All of the models described above are parametric, in that they are represented in terms of a fixed, finite number of parameters. This is problematic, since it means one needs to choose a parameter for, e.g., the number of clusters, and this is rarely known in advance.

This problem may not seem so bad for the models described above, because for simple models such as clustering, one can typically choose good parameters using cross-validation. However, many widely used models are far more complex, involving many independent clustering problems, where the numbers of clusters can vary from a handful to thousands.

Bayesian nonparametrics is an ongoing research area within machine learning and statistics which sidesteps this problem by defining models which are infinitely complex. We cannot explicitly represent infinite objects in their entirety, of course, but the key insight is that for a finite dataset, we can still perform posterior inference in the models while only explicitly representing a finite portion of them.

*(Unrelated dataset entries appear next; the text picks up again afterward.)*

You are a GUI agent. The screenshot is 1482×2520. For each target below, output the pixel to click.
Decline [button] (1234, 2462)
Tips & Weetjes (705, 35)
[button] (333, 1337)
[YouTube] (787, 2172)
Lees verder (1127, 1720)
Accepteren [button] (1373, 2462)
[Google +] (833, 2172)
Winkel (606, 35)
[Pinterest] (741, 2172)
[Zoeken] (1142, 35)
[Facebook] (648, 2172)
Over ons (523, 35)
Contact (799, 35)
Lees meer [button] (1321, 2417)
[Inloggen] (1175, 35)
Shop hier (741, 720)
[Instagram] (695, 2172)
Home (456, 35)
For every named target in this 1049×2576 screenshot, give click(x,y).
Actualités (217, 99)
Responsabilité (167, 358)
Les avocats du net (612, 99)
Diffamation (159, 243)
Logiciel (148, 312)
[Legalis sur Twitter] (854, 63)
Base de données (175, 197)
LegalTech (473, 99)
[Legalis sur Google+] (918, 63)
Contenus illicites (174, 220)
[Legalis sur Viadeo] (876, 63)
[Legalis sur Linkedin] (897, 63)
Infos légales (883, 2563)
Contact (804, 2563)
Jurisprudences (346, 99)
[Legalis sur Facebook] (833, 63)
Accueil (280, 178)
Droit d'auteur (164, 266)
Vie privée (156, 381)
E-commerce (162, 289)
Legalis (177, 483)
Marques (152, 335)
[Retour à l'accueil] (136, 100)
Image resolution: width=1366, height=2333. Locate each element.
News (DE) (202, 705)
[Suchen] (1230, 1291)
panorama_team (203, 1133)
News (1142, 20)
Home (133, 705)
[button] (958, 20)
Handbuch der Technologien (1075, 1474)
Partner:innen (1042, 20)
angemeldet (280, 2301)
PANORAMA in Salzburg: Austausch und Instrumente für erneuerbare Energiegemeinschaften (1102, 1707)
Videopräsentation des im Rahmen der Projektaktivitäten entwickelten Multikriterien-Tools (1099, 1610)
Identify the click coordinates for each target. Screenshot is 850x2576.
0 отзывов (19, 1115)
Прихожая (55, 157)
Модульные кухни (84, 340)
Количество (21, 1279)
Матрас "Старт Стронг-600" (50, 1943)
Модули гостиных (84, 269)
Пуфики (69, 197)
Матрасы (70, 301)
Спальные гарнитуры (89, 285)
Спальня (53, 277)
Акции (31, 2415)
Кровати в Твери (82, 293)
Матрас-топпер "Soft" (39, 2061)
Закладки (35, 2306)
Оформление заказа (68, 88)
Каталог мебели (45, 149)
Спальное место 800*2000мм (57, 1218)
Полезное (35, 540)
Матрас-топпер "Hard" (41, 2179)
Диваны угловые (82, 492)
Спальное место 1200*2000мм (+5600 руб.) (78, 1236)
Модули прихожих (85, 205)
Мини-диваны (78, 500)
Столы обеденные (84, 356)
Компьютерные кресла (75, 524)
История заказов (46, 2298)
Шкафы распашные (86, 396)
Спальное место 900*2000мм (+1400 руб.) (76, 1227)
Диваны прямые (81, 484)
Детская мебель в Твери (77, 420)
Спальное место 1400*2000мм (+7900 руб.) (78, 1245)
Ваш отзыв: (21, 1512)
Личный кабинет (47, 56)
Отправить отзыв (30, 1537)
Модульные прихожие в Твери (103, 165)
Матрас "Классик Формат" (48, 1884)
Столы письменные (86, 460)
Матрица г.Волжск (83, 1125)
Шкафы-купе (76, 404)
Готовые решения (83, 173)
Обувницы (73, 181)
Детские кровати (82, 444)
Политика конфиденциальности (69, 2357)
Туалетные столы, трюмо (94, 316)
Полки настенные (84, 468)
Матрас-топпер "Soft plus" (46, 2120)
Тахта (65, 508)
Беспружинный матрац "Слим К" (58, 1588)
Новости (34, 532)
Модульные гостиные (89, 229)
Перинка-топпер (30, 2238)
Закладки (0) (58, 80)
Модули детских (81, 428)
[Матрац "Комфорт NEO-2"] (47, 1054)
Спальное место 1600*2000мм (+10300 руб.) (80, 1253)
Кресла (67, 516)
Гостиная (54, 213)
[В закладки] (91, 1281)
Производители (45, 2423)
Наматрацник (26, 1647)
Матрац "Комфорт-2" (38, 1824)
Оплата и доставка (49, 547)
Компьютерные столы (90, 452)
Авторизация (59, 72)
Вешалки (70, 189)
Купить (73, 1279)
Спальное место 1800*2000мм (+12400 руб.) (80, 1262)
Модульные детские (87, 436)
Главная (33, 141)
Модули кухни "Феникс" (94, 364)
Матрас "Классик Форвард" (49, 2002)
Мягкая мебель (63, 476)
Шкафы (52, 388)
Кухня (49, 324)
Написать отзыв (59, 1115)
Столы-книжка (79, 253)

Here are some of the most important building blocks which are used to construct Bayesian nonparametric models:

  • Gaussian processes are priors over functions such that the values sampled at any finite set of points are jointly Gaussian. In many cases, posterior inference is tractable. This is probably the default thing to use if you want to put a prior over functions.
  • the Chinese restaurant process, which is a prior over partitions of an infinite set of objects.
    • This is most commonly used in clustering models when one doesn't want to specify the number of components in advance. The inference algorithms are fairly simple and well understood, so there's no reason not to use a CRP model in place of a finite clustering model.
    • This process can equivalently be viewed as Dirichlet process.
  • the hierarchical Dirichlet process, which involves a set of Dirichlet processes which share the same base measure, and the base measure is itself drawn from a Dirichlet process.
  • the Indian buffet process, a prior over infinite binary matrices such that each row of the matrix has only a finite number of 1's. This is most commonly used in models where each object can have various attributes. I.e., rows of the matrix correspond to objects, columns correspond to attributes, and an entry is 1 if the object has the attribute.
    • The simplest example is probably the IBP linear-Gaussian model, where the observed data are linear functions of the attributes.
    • The IBP can also be viewed in terms of the beta process. Essentially, the beta process is to the IBP as the Dirichlet process is to the CRP.
  • Dirichlet diffusion trees, a hierarchical clustering model, where the data points cluster at different levels of granularity. I.e., there may be a few coarse-grained clusters, but these themselves might decompose into more fine-grained clusters.
  • the Pitman-Yor process, which is like the CRP, but has a more heavy-tailed distribution (in particular, a power law) over cluster sizes. I.e., you'd expect to find a few very large clusters, and a large number of smaller clusters. Power law distributions are a better fit to many real-world datasets than the exponential distributions favored by the CRP.

Sampling algorithms

From the "core topics" section, you've already learned two examples of sampling algorithms: Gibbs sampling and Metropolis-Hastings (M-H). Gibbs sampling covers a lot of the simple situations, but there are a lot of models for which you can't even compute the updates. Even for models where it is applicable, it can mix very slowly if different variables are tightly coupled. M-H is more general, but the general formulation provides little guidance about how to choose the proposals, and the proposals often need to be chosen very carefully to achieve good mixing.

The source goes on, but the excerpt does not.